(WORK TASK): The records below should be printed once more, exactly as they appear.

[Stored records]
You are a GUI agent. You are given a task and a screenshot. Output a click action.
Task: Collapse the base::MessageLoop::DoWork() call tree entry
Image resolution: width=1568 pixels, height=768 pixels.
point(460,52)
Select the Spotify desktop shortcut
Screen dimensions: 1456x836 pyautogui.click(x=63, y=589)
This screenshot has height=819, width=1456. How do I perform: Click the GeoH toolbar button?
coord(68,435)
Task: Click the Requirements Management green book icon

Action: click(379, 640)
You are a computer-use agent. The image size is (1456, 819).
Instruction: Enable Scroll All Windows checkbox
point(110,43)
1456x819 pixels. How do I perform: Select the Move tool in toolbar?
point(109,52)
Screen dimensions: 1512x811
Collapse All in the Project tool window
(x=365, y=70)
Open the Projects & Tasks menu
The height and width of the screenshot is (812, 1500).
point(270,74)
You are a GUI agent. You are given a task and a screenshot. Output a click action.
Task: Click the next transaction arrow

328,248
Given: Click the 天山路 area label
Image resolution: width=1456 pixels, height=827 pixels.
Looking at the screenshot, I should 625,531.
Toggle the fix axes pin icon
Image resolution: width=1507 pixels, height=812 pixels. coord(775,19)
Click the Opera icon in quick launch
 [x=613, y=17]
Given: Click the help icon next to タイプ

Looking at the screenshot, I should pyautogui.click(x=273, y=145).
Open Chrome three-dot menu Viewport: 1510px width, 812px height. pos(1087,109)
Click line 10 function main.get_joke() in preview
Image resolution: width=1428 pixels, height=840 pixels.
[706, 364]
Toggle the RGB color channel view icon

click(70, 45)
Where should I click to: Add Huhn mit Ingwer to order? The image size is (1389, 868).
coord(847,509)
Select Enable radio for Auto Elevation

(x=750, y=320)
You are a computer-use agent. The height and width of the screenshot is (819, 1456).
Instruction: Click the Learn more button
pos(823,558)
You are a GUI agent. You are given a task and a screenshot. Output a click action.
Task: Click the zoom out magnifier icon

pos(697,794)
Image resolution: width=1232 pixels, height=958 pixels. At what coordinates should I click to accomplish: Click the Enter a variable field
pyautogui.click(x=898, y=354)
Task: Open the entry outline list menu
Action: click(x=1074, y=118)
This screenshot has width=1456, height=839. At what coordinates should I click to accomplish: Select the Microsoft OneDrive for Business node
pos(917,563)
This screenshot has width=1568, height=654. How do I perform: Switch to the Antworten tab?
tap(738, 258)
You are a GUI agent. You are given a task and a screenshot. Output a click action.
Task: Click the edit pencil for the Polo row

(WRITTEN ANSWER):
You are a GUI agent. You are given a task and a screenshot. Output a click action.
Task: Collapse the base::MessageLoop::DoWork() call tree entry
Image resolution: width=1568 pixels, height=768 pixels.
point(460,52)
Select the Spotify desktop shortcut
Screen dimensions: 1456x836 pyautogui.click(x=63, y=589)
This screenshot has height=819, width=1456. How do I perform: Click the GeoH toolbar button?
coord(68,435)
Task: Click the Requirements Management green book icon

Action: click(379, 640)
You are a computer-use agent. The image size is (1456, 819).
Instruction: Enable Scroll All Windows checkbox
point(110,43)
1456x819 pixels. How do I perform: Select the Move tool in toolbar?
point(109,52)
Screen dimensions: 1512x811
Collapse All in the Project tool window
(x=365, y=70)
Open the Projects & Tasks menu
The height and width of the screenshot is (812, 1500).
point(270,74)
You are a GUI agent. You are given a task and a screenshot. Output a click action.
Task: Click the next transaction arrow

328,248
Given: Click the 天山路 area label
Image resolution: width=1456 pixels, height=827 pixels.
Looking at the screenshot, I should 625,531.
Toggle the fix axes pin icon
Image resolution: width=1507 pixels, height=812 pixels. coord(775,19)
Click the Opera icon in quick launch
 [x=613, y=17]
Given: Click the help icon next to タイプ

Looking at the screenshot, I should pyautogui.click(x=273, y=145).
Open Chrome three-dot menu Viewport: 1510px width, 812px height. pos(1087,109)
Click line 10 function main.get_joke() in preview
Image resolution: width=1428 pixels, height=840 pixels.
[706, 364]
Toggle the RGB color channel view icon

click(70, 45)
Where should I click to: Add Huhn mit Ingwer to order? The image size is (1389, 868).
coord(847,509)
Select Enable radio for Auto Elevation

(x=750, y=320)
You are a computer-use agent. The height and width of the screenshot is (819, 1456).
Instruction: Click the Learn more button
pos(823,558)
You are a GUI agent. You are given a task and a screenshot. Output a click action.
Task: Click the zoom out magnifier icon

pos(697,794)
Image resolution: width=1232 pixels, height=958 pixels. At what coordinates should I click to accomplish: Click the Enter a variable field
pyautogui.click(x=898, y=354)
Task: Open the entry outline list menu
Action: click(x=1074, y=118)
This screenshot has width=1456, height=839. At what coordinates should I click to accomplish: Select the Microsoft OneDrive for Business node
pos(917,563)
This screenshot has width=1568, height=654. How do I perform: Switch to the Antworten tab?
tap(738, 258)
You are a GUI agent. You are given a task and a screenshot. Output a click action.
Task: Click the edit pencil for the Polo row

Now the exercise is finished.